(Saved data entries)
===============

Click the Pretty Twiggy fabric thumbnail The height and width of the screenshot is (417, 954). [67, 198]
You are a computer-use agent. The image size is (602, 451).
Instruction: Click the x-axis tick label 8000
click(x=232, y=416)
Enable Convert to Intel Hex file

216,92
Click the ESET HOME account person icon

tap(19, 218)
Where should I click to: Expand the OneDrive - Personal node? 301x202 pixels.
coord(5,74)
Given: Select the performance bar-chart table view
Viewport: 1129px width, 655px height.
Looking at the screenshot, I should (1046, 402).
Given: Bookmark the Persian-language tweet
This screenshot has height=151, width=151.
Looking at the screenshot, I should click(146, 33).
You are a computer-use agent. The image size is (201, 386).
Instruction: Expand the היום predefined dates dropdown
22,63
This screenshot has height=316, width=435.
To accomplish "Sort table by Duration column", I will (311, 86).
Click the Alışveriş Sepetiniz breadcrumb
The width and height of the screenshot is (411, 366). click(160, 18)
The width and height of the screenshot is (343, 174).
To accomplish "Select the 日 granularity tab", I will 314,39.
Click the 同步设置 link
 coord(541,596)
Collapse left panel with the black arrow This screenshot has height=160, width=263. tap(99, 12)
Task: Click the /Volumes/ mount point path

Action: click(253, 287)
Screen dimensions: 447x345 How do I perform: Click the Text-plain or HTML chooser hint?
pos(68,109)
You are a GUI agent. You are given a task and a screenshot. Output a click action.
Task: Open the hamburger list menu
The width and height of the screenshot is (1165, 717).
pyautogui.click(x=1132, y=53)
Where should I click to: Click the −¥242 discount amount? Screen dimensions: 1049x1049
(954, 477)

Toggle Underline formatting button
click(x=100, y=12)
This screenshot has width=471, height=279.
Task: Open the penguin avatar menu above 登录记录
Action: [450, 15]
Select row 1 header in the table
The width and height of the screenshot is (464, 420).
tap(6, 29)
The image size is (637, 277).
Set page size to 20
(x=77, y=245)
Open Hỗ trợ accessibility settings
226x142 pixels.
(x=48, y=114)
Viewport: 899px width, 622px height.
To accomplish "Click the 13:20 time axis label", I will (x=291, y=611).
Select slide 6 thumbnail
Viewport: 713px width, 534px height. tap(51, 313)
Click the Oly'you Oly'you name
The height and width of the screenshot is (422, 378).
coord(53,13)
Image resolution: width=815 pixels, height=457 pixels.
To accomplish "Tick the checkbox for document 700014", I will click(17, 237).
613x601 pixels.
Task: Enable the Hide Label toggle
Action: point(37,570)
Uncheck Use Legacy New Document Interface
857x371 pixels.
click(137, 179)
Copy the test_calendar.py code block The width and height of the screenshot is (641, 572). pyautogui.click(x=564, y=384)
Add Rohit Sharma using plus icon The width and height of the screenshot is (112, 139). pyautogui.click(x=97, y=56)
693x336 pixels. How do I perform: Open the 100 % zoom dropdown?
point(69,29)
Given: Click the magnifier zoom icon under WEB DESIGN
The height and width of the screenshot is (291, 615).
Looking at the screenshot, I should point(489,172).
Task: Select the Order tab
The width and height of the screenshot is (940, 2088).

===============

## WHAT TO PRODUCE
From the first line to the last, reproduce the data exactly.

## RESULT OF THE TASK
Click the Pretty Twiggy fabric thumbnail The height and width of the screenshot is (417, 954). [67, 198]
You are a computer-use agent. The image size is (602, 451).
Instruction: Click the x-axis tick label 8000
click(x=232, y=416)
Enable Convert to Intel Hex file

216,92
Click the ESET HOME account person icon

tap(19, 218)
Where should I click to: Expand the OneDrive - Personal node? 301x202 pixels.
coord(5,74)
Given: Select the performance bar-chart table view
Viewport: 1129px width, 655px height.
Looking at the screenshot, I should (1046, 402).
Given: Bookmark the Persian-language tweet
This screenshot has height=151, width=151.
Looking at the screenshot, I should click(146, 33).
You are a computer-use agent. The image size is (201, 386).
Instruction: Expand the היום predefined dates dropdown
22,63
This screenshot has height=316, width=435.
To accomplish "Sort table by Duration column", I will (311, 86).
Click the Alışveriş Sepetiniz breadcrumb
The width and height of the screenshot is (411, 366). click(160, 18)
The width and height of the screenshot is (343, 174).
To accomplish "Select the 日 granularity tab", I will 314,39.
Click the 同步设置 link
 coord(541,596)
Collapse left panel with the black arrow This screenshot has height=160, width=263. tap(99, 12)
Task: Click the /Volumes/ mount point path

Action: click(253, 287)
Screen dimensions: 447x345 How do I perform: Click the Text-plain or HTML chooser hint?
pos(68,109)
You are a GUI agent. You are given a task and a screenshot. Output a click action.
Task: Open the hamburger list menu
The width and height of the screenshot is (1165, 717).
pyautogui.click(x=1132, y=53)
Where should I click to: Click the −¥242 discount amount? Screen dimensions: 1049x1049
(954, 477)

Toggle Underline formatting button
click(x=100, y=12)
This screenshot has width=471, height=279.
Task: Open the penguin avatar menu above 登录记录
Action: [450, 15]
Select row 1 header in the table
The width and height of the screenshot is (464, 420).
tap(6, 29)
The image size is (637, 277).
Set page size to 20
(x=77, y=245)
Open Hỗ trợ accessibility settings
226x142 pixels.
(x=48, y=114)
Viewport: 899px width, 622px height.
To accomplish "Click the 13:20 time axis label", I will (x=291, y=611).
Select slide 6 thumbnail
Viewport: 713px width, 534px height. tap(51, 313)
Click the Oly'you Oly'you name
The height and width of the screenshot is (422, 378).
coord(53,13)
Image resolution: width=815 pixels, height=457 pixels.
To accomplish "Tick the checkbox for document 700014", I will click(17, 237).
613x601 pixels.
Task: Enable the Hide Label toggle
Action: point(37,570)
Uncheck Use Legacy New Document Interface
857x371 pixels.
click(137, 179)
Copy the test_calendar.py code block The width and height of the screenshot is (641, 572). pyautogui.click(x=564, y=384)
Add Rohit Sharma using plus icon The width and height of the screenshot is (112, 139). pyautogui.click(x=97, y=56)
693x336 pixels. How do I perform: Open the 100 % zoom dropdown?
point(69,29)
Given: Click the magnifier zoom icon under WEB DESIGN
The height and width of the screenshot is (291, 615).
Looking at the screenshot, I should point(489,172).
Task: Select the Order tab
The width and height of the screenshot is (940, 2088).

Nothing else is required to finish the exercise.